▶ [TEXT SECTION]:
** Start **

Furthermore, sensors can be integrated in the bearing unit for controlling and monitoring purposes e.g. rotational speed, pressure, temperature, position etc.

Also, several different types of centring pieces may be applied to a standard ring piece, and different materials may be applied for such components.

The other ring piece carries means for mounting a wheel thereto, which other ring piece and the centring piece engage each other by means of splines. The connection by means of splines which e.g. may be oriented radially or axially, allows for a high torque transfer between the brake disc or brake drum and the wheel to be braked.

In specific embodiments, the inner bearing element may have stepped bore diameters. Such embodiment is in particular suitable for supporting a pinion gear. Furthermore, the inner ring piece may have radially outwardly extending flanges for support of the rolling elements in an "O"-type contact bearing.

Also, at least one row of rolling elements may comprise balls, and at least one row of rolling elements may comprise rollers. A combined application of a row with rollers, and a row with balls, with or without cages, is also feasible. Rows with rollers or balls of mutually different dimensions are possible as well.

The outer ring pieces can be connected in different ways, e.g. by welding such as laser welding. Furthermore, the outer ring pieces and/or the connecting element can also be connected by means of glueing. The inner bearing element may be either constituted by a single inner ring piece, or by a shaft.

The invention will further be explained with reference to the embodiments shown in the figures.

Figure 1 shows a double row angular contact rolling element bearing unit according to the invention.

Figure 2 shows a truck wheel hub unit which incorporates the bearing according to the invention.

Figure 3 shows a second embodiment of a truck wheel hub unit.

Figure 4 shows a third embodiment of a truck wheel hub unit. Figure 5 shows a pinion gear bearing unit incorporating a bearing unit according to the invention.

Figure 6 shows a gear bearing transmission unit.

Figure 7 shows a further variant of the bearing according of the invention.

Figure 8 shows a train wheel bearing unit. Figures 9-11 show further embodiments of the bearing unit.

Figures 12 show an embodiment incorporating a shaft.

Figures 12-20 show the several steps of a method for assembling a bearing unit according to the invention.

** End **

▶ [WHAT TO DO]:
1. Rewrite the part of the bearing unit text between "Figure 2 shows" and "incorporating a shaft.", inclusive, changing "truck" to "lorry".
2. Answer these questions from the bearing unit text.
(a) What kind of welding is given as an example for connecting the outer ring pieces?
(b) What does Figure 8 show?
(c) What is the embodiment with stepped bore diameters particularly suitable for supporting?
The rows come from a different source than the bearing unit text.

▶ [INFORMATION GIVEN]:
** Start **

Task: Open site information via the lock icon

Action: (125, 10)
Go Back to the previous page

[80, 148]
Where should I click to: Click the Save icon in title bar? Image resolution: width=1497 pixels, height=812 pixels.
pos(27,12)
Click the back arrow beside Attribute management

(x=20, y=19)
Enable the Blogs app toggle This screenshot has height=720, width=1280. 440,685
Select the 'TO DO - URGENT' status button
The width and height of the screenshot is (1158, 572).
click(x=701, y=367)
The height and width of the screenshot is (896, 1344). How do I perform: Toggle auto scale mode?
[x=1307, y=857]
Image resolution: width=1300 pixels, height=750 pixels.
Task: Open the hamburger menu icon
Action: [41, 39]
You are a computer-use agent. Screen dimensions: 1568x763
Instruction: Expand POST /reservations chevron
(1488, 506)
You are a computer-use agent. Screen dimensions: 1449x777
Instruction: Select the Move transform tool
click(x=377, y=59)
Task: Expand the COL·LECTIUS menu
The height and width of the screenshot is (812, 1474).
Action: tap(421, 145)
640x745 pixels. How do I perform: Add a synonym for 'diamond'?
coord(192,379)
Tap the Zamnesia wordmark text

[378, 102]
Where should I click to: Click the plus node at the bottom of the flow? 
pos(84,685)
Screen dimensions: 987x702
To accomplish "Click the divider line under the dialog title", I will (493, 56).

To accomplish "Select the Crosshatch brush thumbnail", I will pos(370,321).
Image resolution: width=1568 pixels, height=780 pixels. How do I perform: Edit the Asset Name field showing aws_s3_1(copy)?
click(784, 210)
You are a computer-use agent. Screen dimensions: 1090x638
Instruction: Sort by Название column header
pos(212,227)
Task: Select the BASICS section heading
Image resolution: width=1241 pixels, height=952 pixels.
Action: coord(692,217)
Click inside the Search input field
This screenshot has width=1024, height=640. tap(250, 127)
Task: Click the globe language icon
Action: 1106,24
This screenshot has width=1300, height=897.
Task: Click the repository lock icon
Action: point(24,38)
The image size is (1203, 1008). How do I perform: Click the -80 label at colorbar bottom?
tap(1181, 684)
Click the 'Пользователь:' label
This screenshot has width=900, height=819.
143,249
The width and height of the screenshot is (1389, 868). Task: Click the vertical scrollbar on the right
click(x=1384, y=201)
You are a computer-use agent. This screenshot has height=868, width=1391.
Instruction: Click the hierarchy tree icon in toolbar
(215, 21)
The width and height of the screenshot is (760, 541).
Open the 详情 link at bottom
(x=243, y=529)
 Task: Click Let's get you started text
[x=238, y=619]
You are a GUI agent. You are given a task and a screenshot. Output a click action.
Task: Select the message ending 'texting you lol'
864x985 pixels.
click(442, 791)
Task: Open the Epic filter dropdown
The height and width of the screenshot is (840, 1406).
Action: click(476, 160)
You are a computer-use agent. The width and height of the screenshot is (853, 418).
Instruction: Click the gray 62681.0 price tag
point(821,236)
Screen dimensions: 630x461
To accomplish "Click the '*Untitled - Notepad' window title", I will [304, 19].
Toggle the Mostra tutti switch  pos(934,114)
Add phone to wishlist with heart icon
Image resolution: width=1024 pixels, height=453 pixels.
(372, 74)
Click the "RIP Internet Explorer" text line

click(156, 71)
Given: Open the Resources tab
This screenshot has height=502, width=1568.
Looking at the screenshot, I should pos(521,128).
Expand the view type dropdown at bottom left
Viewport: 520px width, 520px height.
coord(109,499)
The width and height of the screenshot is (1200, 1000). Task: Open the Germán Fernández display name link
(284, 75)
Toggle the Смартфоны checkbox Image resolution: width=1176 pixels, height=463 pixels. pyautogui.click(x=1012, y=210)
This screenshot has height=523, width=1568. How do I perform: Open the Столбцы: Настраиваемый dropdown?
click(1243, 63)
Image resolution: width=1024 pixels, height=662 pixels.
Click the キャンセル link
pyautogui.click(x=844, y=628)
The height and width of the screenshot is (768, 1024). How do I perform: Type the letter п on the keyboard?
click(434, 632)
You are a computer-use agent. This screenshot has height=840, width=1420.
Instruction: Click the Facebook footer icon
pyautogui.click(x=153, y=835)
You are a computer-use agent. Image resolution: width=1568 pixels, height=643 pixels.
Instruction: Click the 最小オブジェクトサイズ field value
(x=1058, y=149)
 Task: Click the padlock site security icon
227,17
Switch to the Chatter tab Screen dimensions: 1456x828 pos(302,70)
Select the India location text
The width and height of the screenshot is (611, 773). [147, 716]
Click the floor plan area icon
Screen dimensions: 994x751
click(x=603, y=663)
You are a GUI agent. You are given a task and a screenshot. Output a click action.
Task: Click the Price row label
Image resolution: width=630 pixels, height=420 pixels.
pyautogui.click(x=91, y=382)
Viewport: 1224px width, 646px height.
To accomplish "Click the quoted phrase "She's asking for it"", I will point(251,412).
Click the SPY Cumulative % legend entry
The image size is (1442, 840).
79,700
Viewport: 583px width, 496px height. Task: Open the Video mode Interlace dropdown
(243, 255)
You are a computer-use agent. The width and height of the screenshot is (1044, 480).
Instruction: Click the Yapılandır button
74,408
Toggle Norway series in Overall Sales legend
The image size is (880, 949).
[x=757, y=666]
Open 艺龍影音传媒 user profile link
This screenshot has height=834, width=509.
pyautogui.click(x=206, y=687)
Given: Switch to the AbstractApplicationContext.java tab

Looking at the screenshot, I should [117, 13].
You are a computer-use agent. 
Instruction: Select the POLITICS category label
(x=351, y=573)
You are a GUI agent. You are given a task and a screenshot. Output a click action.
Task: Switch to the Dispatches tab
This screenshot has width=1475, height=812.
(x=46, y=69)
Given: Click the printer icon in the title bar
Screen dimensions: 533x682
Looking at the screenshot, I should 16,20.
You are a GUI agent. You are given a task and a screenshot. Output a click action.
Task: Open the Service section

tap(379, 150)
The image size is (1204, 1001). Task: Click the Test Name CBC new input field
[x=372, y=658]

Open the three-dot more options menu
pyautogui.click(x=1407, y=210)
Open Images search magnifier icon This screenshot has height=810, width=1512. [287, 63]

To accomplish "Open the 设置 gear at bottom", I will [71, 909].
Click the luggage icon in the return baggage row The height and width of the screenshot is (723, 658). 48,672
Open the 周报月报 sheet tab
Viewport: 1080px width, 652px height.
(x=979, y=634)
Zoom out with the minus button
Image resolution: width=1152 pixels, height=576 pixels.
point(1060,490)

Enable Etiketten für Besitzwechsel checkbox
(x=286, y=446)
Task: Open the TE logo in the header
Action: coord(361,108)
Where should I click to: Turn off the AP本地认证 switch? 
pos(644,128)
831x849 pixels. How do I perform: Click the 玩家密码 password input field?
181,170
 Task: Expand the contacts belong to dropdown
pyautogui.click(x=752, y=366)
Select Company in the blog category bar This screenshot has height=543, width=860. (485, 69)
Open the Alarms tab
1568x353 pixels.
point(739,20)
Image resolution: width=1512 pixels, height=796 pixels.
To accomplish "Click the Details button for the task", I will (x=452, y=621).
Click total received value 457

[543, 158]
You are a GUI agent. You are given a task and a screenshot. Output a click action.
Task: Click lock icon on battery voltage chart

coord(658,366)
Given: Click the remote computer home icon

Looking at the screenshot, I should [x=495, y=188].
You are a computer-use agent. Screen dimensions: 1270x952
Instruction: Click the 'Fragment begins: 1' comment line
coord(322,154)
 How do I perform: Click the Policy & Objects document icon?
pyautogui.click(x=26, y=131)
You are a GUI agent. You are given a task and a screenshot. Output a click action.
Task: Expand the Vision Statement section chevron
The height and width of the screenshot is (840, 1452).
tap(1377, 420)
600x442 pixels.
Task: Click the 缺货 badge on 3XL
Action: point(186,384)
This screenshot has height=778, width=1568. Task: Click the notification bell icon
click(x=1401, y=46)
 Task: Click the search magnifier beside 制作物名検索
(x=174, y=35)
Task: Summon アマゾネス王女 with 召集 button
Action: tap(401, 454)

** End **

▶ [ANSWERS PER TASK]:
1.
Figure 2 shows a lorry wheel hub unit which incorporates the bearing according to the invention.

Figure 3 shows a second embodiment of a lorry wheel hub unit.

Figure 4 shows a third embodiment of a lorry wheel hub unit. Figure 5 shows a pinion gear bearing unit incorporating a bearing unit according to the invention.

Figure 6 shows a gear bearing transmission unit.

Figure 7 shows a further variant of the bearing according of the invention.

Figure 8 shows a train wheel bearing unit. Figures 9-11 show further embodiments of the bearing unit.

Figures 12 show an embodiment incorporating a shaft.

2.
(a) Laser welding
(b) A train wheel bearing unit
(c) A pinion gear